The collaboration process with Mitchell has been just fantastic.

I think Mitchell is the hardest-working man in show business, and we’ve been friends for a very long time, so it’s been a pleasure. It’s always nice working with somebody that you get on with personally, but he’s a real thinker as well, and being an actor, he brings that perspective with him. What I’ve really enjoyed working with Mitchell— and this is the first time I’ve worked with him as a director—is how smart he is at seeing the global picture, how on top of everything he is. And just generous—he’s really open to experimentation, really open to ideas that might be a bit scary, he’s willing to be open and flexible with things to allow them to find their feet, he’s not trying to control the process, but he’s got a real vision. I’m thrilled. Really thrilled.

I hope the audience doesn’t really notice my design. But I hope they feel it.

I hope it can do its job of transformation. And I hope they get the message of the play, which… Mitchell and I argue about this a lot, I feel it’s a bit bleaker than he does.
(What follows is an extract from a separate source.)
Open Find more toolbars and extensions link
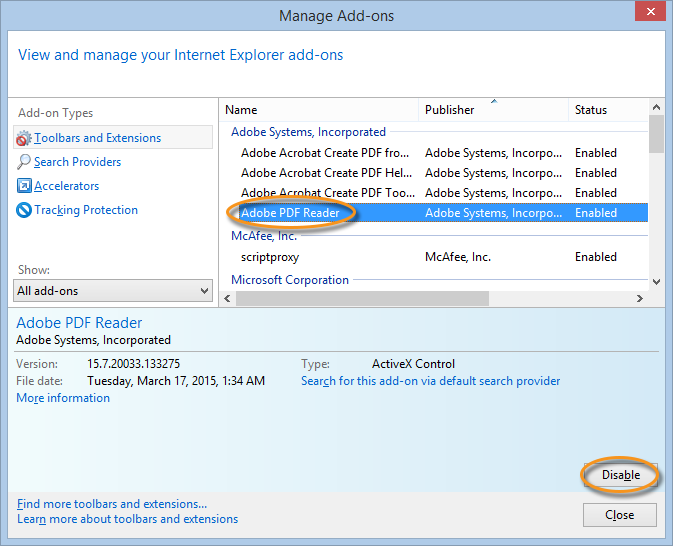Image resolution: width=673 pixels, height=546 pixels. [112, 504]
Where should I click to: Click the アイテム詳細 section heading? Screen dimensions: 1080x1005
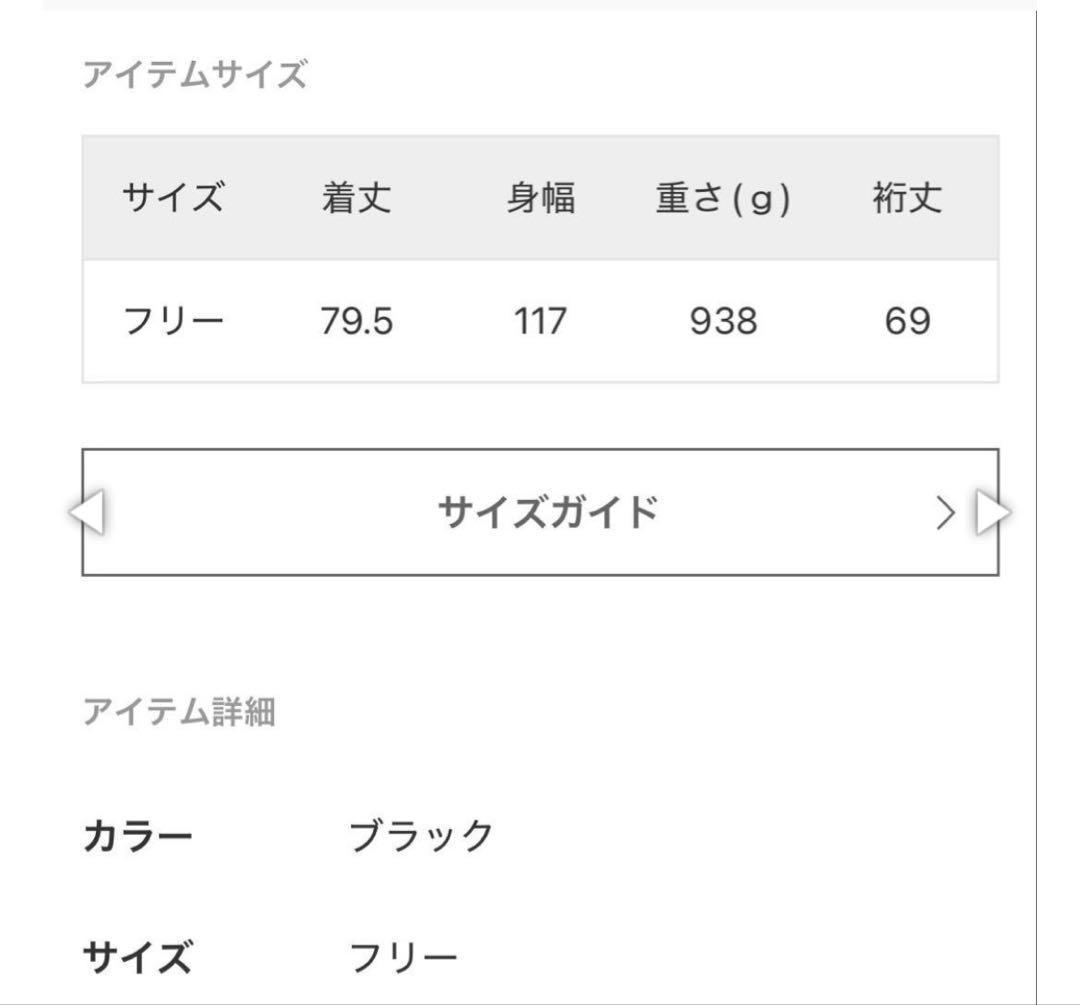pyautogui.click(x=179, y=713)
I think there is hope at the ending, but it’s a very coloured hope, and it’s a broken hope as well. It’s quite tender. So I would hope that they feel moved, and that they feel a little shaken, and a little bit scared, in a way. And also that they’re not alone. Life takes very weird turns for all of us, and that’s nothing to be ashamed of, and that’s nothing to be frightened of. If you can open yourself up to the difficulties, and learn to be honest with yourself, and learn to be honest with others, then there is hope. I think that, for me, is the message of the play, and if people can walk away with a little bit of something that resonates with them in their own life, that would be awesome.